Spahn fordert neue Debatte über Kernkraft
Unionsfraktionschef Jens Spahn (CDU) plädiert für eine erneute gesellschaftliche Debatte über die Nutzung der Kernenergie in Deutschland. Wie die „Rheinische Post“ berichtet, sagte Spahn am Mittwochabend vor einem Innovationskongress der Unionsfraktion: „Es gibt Studien, die sagen, dass die stillgelegten Reaktoren der letzten Jahre mit um die neun, zehn Milliarden Euro wieder ans Netz gehen könnten.“
Spahn betonte laut „Rheinischer Post“ die aus seiner Sicht notwendige Diskussion über die Energiepolitik. „Ich finde jedenfalls, diese Debatte müssen wir gesellschaftlich führen“, sagte er.
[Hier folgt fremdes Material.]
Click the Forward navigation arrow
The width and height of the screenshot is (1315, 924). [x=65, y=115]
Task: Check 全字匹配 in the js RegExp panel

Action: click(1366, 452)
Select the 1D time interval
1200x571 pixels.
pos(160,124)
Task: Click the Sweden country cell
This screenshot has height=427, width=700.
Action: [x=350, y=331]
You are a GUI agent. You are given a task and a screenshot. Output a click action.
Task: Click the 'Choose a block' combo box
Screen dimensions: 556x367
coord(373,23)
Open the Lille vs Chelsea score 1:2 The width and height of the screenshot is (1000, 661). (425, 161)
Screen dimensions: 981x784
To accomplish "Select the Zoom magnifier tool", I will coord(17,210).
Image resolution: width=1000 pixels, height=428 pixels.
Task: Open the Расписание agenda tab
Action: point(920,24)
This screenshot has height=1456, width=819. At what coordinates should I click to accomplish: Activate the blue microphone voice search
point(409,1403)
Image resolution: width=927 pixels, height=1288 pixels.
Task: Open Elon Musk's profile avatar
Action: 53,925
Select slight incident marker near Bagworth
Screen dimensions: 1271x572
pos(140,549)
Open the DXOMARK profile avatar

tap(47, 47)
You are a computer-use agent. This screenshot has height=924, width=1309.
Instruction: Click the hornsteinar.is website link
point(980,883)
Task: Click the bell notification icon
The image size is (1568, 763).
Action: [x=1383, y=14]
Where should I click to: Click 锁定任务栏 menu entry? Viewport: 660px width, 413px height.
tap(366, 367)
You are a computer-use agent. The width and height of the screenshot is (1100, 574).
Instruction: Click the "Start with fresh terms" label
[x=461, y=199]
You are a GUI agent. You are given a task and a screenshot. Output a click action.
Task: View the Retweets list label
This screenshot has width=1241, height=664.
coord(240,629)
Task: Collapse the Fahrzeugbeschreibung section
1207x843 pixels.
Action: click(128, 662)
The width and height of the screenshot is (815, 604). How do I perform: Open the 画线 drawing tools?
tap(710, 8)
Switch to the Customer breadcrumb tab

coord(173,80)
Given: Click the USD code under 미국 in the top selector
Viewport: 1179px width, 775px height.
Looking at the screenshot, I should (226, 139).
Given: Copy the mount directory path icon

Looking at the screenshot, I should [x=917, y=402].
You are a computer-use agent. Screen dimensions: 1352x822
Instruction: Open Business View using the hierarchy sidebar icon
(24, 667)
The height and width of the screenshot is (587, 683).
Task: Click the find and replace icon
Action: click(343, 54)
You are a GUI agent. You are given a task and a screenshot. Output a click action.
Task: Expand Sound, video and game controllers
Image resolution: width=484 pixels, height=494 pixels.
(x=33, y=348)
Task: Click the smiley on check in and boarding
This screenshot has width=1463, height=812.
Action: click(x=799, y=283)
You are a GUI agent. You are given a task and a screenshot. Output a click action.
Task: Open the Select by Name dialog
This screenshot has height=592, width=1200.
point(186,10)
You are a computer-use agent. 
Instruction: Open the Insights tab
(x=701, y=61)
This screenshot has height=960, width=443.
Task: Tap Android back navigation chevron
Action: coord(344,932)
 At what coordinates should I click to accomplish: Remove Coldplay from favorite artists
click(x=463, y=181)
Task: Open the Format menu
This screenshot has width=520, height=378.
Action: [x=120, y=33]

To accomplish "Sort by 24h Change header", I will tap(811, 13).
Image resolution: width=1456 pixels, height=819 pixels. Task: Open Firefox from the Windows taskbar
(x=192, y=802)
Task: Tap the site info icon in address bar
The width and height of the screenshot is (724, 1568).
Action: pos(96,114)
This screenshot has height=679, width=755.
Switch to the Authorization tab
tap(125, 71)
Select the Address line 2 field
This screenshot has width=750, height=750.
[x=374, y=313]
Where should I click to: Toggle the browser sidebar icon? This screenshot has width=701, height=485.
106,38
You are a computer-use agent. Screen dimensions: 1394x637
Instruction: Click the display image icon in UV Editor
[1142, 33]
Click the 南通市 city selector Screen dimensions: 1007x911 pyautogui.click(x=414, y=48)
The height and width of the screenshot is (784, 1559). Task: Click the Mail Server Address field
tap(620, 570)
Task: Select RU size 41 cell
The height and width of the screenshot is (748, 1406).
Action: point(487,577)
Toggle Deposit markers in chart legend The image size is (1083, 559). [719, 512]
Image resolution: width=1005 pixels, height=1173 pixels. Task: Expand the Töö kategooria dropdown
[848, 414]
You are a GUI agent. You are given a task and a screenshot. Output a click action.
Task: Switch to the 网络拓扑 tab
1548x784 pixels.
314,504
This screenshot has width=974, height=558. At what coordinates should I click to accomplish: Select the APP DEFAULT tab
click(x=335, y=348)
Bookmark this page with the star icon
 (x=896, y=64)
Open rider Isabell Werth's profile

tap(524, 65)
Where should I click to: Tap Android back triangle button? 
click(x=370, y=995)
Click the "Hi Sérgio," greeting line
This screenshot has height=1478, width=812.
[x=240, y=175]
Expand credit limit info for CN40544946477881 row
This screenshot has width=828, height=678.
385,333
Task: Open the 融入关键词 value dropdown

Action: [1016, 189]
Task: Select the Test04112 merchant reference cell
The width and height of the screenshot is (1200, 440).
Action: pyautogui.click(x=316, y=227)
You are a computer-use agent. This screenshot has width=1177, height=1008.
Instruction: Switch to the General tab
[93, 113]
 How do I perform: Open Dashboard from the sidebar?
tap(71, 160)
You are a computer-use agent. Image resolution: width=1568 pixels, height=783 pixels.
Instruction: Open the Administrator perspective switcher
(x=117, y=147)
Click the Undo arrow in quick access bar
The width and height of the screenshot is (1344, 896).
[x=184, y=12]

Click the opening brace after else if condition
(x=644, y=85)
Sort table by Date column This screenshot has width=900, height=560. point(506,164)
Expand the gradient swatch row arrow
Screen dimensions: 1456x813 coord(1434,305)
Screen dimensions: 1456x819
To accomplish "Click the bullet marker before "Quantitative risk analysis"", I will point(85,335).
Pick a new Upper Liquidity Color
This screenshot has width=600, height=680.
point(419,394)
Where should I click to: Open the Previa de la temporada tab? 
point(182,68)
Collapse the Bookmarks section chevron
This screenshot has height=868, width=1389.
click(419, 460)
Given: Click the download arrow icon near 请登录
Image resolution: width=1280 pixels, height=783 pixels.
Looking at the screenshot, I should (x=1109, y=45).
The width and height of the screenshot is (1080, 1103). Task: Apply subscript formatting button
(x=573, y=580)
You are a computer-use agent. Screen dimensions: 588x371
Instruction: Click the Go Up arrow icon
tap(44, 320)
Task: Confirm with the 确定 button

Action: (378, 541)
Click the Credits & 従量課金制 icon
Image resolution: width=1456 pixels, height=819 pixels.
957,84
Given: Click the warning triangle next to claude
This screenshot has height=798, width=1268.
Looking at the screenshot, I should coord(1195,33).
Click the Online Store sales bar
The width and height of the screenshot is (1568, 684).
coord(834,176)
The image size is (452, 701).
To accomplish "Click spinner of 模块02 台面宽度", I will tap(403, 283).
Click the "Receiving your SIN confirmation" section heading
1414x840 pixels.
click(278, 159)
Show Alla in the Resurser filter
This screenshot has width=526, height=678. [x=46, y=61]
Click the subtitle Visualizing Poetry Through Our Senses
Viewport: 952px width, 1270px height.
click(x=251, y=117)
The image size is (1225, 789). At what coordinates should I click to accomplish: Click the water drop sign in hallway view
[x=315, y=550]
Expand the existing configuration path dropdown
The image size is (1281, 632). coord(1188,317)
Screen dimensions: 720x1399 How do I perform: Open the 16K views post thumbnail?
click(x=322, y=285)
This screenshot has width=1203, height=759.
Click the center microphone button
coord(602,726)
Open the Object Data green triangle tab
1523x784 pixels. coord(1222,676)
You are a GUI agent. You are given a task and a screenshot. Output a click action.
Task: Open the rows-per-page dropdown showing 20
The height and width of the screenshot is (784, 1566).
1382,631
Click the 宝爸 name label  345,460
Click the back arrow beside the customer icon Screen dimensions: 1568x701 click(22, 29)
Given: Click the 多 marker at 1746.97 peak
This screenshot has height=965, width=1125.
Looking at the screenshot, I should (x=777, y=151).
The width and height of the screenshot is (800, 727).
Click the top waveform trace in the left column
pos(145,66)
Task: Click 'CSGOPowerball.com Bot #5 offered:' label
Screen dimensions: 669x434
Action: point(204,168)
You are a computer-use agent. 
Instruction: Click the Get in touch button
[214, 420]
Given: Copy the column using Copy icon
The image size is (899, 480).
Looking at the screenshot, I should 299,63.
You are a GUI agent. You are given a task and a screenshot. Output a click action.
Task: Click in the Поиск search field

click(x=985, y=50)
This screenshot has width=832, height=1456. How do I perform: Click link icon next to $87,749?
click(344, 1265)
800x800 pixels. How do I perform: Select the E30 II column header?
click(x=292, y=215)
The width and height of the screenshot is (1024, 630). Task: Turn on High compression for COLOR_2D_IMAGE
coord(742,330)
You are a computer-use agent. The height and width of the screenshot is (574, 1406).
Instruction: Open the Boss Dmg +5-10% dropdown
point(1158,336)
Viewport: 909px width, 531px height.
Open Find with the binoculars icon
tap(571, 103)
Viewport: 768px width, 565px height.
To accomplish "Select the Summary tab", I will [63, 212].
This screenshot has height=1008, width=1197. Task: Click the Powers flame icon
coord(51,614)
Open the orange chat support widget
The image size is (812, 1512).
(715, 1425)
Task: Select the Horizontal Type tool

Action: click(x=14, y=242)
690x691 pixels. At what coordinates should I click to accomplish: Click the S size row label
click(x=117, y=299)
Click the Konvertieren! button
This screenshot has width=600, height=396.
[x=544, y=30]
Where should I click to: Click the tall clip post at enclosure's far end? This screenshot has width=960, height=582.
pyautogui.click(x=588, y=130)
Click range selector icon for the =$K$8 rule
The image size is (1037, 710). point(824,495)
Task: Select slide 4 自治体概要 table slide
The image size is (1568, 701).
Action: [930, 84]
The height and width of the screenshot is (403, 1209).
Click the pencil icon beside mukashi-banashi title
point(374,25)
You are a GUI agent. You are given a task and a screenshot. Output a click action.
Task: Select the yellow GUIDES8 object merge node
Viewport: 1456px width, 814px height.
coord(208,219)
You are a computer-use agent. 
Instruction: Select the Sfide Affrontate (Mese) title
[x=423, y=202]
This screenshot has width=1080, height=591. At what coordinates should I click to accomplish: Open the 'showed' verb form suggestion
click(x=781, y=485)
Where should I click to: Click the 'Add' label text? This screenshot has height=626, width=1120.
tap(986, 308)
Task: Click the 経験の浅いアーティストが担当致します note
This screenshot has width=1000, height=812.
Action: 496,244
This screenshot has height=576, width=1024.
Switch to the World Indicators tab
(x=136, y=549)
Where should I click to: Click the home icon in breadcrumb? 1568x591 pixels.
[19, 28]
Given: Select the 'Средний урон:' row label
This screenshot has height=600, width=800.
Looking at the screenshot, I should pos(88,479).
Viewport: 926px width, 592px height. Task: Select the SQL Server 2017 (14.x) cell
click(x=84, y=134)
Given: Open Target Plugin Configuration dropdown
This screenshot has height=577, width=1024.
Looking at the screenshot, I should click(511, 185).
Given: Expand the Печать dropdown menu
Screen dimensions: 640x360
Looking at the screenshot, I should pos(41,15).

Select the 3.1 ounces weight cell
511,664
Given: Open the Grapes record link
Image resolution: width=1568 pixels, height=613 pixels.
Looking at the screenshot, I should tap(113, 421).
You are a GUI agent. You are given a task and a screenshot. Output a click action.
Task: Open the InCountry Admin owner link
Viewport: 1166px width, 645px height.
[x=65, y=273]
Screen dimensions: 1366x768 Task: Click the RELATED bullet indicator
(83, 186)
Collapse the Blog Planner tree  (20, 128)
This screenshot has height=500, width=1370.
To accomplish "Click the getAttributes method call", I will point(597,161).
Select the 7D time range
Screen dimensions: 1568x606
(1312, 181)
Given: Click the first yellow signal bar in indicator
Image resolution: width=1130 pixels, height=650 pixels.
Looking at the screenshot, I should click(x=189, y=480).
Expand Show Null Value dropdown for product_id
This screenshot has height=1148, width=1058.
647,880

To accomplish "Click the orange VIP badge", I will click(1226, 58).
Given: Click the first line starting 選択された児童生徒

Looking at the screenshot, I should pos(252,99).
Vergleich mit internationalen Investitionen
Zur Einordnung verwies Spahn laut „Rheinischer Post“ auf Entwicklungen in anderen Ländern. In anderen Staaten würden „30, 40, 50 Milliarden Euro investiert, um ein neues Kernkraftwerk zu bauen. Wir könnten mit deutlich weniger unsere gerade abgeschalteten Kernkraftwerke wieder ans Netz bringen. Eine Diskussion ist es in jedem Fall wert“, so Spahn.